# Hier können alle Petrijünger ihre Fragen bezüglich Forelle und Co stellen!



## ZandersFishing (10. Februar 2016)

*Hallo liebe Community.

Ich wollte hier mal ein neues Thema starten, bezüglich Forellenangeln!

Viele Einsteiger und Kids angeln gerne auf Forelle und Co am Teich, den diese bieten tolle Möglichkeiten, ein bisschen was dazu zu lernen! 

Falls ihr also Fragen habt, stellt sie gerne HIER #h

Liebe Grüße ZandersFishing
*


----------



## ZandersFishing (10. Februar 2016)

*AW: Hier können alle Petrijünger ihre Fragen bezüglich Forelle und Co stellen!*

Huch?
Immer noch keine Frage, scheint wohl nicht so gut anzukommen


----------



## eric20004 (10. Februar 2016)

*AW: Hier können alle Petrijünger ihre Fragen bezüglich Forelle und Co stellen!*

vlt hat einfach keiner probleme oder fragen zu den fang von fischen in forellenanlagen usw. ist ja nicht so schwer


----------



## Carpfisher2000 (10. Februar 2016)

*AW: Hier können alle Petrijünger ihre Fragen bezüglich Forelle und Co stellen!*

Wie fängt man größere Forellen (lm kleinen flachen Fluss)

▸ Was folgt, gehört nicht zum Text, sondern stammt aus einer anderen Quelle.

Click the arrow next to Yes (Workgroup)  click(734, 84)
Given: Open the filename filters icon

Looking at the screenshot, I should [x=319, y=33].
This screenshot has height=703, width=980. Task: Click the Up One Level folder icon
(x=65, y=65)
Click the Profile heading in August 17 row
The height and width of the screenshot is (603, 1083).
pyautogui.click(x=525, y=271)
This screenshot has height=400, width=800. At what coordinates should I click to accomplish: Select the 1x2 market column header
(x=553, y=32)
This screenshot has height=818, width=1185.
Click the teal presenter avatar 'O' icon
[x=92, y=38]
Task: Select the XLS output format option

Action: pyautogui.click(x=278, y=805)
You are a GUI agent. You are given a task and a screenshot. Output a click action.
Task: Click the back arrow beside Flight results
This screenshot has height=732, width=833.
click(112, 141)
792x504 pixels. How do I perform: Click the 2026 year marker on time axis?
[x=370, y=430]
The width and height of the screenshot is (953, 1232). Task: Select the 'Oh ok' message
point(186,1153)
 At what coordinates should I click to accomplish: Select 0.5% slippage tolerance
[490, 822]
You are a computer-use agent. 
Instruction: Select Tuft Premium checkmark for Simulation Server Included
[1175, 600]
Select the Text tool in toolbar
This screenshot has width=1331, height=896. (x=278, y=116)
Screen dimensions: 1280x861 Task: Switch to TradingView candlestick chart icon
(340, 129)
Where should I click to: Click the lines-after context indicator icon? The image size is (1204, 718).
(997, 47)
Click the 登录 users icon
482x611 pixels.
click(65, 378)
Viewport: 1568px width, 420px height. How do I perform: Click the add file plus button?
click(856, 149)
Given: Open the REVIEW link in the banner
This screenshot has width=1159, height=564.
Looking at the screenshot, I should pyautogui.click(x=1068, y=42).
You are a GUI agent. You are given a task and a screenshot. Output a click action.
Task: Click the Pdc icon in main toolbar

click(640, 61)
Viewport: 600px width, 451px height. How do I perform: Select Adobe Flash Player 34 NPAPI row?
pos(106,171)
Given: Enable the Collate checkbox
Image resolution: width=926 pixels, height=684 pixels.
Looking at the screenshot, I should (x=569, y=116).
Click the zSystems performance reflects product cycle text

Gesendet von meinem GT-I9505 mit Tapatalk


----------



## feederbrassen (10. Februar 2016)

*AW: Hier können alle Petrijünger ihre Fragen bezüglich Forelle und Co stellen!*

Wenn man sie gefunden hat mit der Spinnrute ,Wobblern und vielleicht Spinnern und Streamern ,letztere an Finesse Rigs mit der Spinnrute wenn du nicht gerade mit der Fliegenrute unterwegs bist.


----------



## Bazinga (10. Februar 2016)

*AW: Hier können alle Petrijünger ihre Fragen bezüglich Forelle und Co stellen!*

In Flächen Bereichen bieten sich sehr flach laufende Wobbler an. 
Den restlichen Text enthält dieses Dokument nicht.